Isso porque com certeza os preços da marca não levam em consideração apenas custo de produção e distribuição, já que muitas vezes seus produtos como sapatos são vendidos a preços dezenas de vezes maiores que os de outras marcas com qualidade igual ou superior. Ou seja, o cliente final não está pagando pelo produto em si, mas pelo branding, estratégias de marketing aplicadas ao produto e também por que tem gente que adora ser vista usando coisa cara. Outras empresas adotam estratégias parecidas, associando suas marcas à ideia de luxo para vender seus itens a preços superfaturados.
Temos exemplos como a Apple no mercado tecnológico, a Gucci no ramo da moda, a Rolex e seus relógios de luxo, e muitos outros. Tem grife até de água mineral “de luxo”, acredite ou não. No mundo dos vinhos, muita gente escolhe pagar mais por garrafas que estão associadas a luxo e exclusividade, mas a verdade é que eles não são necessariamente os melhores vinhos, e muitas vezes não valem o preço pago.
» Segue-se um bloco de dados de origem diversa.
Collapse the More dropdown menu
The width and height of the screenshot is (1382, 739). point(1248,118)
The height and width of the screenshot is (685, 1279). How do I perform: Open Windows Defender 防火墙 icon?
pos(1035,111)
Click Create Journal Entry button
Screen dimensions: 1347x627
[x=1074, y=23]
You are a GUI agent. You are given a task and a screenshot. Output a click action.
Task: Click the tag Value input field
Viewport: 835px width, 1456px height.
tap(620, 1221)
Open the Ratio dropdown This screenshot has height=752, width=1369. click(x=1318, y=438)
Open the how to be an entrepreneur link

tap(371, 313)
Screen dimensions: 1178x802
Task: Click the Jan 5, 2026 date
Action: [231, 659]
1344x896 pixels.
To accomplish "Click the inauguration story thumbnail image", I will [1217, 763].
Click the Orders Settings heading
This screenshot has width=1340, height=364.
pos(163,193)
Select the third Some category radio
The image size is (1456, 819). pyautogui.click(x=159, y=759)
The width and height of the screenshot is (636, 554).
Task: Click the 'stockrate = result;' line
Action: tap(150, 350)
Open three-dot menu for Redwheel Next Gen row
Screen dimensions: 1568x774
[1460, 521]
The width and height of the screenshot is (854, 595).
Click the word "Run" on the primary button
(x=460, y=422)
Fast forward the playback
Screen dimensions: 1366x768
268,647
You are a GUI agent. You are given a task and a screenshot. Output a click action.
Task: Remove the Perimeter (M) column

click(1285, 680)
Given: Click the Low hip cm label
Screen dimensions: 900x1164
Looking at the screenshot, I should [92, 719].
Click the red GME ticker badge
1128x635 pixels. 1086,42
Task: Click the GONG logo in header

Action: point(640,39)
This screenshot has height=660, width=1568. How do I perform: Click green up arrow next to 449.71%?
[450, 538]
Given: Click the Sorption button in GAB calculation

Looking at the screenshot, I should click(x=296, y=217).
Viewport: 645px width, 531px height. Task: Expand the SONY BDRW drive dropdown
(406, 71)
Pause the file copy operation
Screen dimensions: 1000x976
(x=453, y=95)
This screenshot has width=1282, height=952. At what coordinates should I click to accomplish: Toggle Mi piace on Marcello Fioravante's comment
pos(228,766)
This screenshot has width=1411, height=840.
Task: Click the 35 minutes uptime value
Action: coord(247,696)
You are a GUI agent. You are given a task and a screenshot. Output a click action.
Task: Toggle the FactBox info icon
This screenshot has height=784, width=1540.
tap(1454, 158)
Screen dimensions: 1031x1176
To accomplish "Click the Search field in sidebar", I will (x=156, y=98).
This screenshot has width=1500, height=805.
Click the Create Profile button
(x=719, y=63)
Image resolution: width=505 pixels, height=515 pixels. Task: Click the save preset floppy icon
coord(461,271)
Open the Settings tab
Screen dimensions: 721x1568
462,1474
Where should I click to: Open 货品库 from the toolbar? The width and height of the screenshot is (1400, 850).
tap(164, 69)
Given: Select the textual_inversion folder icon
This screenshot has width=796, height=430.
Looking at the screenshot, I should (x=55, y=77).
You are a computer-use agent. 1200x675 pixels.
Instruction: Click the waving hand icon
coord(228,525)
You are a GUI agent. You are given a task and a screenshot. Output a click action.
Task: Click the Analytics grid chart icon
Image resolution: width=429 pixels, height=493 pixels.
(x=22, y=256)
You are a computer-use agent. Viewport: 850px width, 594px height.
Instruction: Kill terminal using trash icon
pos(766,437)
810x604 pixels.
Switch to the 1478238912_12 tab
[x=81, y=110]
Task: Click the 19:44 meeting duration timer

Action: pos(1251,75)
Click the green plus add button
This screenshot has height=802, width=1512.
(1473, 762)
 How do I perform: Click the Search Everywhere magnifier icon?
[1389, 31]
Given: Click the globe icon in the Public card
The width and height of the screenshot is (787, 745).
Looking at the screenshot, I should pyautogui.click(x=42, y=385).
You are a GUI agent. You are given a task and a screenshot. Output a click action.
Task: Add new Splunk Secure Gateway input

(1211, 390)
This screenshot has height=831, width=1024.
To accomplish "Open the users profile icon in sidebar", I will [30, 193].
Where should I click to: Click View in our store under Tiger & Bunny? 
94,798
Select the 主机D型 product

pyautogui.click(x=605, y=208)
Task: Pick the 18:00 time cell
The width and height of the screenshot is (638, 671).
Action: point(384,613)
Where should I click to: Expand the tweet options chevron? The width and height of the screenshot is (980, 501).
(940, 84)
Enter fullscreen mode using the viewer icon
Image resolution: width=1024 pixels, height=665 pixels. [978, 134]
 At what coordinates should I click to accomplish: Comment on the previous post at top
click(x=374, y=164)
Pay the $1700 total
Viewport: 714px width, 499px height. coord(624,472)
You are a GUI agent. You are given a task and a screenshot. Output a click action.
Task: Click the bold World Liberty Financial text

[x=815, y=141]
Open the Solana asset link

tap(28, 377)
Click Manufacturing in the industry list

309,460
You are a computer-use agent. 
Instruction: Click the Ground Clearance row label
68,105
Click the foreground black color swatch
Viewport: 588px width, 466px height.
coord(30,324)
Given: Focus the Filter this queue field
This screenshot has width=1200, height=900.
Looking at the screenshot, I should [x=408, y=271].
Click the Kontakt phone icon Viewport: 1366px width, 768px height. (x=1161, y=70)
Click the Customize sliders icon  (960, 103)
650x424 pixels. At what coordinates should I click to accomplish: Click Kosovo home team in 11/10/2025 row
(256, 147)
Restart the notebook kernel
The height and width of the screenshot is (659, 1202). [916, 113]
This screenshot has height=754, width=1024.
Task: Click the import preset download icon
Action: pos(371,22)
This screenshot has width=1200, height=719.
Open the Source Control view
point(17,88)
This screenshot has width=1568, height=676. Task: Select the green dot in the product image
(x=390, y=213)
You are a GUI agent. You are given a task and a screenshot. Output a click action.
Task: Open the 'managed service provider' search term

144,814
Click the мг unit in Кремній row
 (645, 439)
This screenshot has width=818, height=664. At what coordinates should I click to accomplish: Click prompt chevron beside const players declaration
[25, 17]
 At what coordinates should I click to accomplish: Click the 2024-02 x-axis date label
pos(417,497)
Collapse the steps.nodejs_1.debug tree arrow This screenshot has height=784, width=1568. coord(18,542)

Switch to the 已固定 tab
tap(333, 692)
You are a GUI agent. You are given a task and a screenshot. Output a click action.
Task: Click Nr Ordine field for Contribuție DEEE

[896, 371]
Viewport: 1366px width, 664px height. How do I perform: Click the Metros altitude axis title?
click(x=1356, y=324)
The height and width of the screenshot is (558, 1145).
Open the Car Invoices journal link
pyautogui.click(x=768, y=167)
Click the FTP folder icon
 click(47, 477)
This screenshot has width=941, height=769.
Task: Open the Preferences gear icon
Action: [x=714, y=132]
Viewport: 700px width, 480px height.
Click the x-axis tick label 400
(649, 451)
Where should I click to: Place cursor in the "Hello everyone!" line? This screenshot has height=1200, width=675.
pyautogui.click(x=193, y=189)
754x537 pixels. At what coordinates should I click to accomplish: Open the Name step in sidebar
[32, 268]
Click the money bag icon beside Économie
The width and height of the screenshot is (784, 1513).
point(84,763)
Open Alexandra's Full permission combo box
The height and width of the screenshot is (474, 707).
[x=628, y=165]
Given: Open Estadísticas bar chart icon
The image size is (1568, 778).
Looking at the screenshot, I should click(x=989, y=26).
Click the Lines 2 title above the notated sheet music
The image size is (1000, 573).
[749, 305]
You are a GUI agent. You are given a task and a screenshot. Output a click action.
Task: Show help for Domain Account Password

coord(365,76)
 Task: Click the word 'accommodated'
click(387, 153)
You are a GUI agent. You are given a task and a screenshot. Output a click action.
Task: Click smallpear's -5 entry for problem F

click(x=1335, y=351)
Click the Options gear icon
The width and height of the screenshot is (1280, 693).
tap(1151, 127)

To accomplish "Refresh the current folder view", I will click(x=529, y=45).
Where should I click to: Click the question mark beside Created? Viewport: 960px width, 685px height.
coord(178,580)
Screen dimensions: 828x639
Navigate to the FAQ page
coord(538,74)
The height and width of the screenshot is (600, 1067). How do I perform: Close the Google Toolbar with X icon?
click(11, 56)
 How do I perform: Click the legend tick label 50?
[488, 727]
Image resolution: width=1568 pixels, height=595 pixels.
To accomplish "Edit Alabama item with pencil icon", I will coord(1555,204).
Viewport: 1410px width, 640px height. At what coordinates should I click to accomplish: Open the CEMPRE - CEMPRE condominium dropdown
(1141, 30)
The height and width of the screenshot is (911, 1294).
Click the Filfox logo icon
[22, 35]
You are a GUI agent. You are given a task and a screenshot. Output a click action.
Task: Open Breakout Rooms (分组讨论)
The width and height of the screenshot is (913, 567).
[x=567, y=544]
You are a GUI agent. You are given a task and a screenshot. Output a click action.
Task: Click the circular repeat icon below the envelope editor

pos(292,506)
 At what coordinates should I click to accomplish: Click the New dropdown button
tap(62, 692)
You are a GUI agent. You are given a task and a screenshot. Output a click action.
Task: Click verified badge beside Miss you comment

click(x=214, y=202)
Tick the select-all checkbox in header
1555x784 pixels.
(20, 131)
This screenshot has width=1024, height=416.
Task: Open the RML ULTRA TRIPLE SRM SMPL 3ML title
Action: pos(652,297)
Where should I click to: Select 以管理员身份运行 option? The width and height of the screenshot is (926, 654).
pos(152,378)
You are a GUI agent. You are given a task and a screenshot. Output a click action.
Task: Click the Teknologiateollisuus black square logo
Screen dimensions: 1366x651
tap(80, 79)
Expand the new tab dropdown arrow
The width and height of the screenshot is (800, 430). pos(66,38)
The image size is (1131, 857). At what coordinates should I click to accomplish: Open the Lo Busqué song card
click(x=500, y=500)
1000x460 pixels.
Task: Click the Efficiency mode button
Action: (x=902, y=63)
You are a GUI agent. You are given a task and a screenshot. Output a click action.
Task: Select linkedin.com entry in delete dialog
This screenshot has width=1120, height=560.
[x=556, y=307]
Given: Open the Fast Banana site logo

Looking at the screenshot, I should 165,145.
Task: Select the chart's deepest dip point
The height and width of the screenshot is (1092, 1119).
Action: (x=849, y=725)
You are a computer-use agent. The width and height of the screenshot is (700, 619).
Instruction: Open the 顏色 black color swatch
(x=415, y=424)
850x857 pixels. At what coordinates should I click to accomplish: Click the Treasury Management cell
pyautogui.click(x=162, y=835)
Claro, ninguém é forçado a comprar nenhum desses produtos, mas a lição que a Yellow Tail ensina aos fabricantes de vinho é que o mercado da bebida pode estar prestes a passar por uma grande mudança, e talvez o fim das garrafas superfaturadas e conhecimentos “refinados” esteja se aproximando. À medida que o consumidor tem cada vez mais acesso à informação, empresas que mantêm seus negócios transparentes e objetivos, e que entregam valor real ao seus clientes, tendem a se sobressair na sua relação com o consumidor, e não deve ser diferente com os vinhos. Afinal, comprar um bom vinho deveria ser tão simples quanto juntar a família ou os amigos e tomar algumas taças aproveitando uma boa conversa.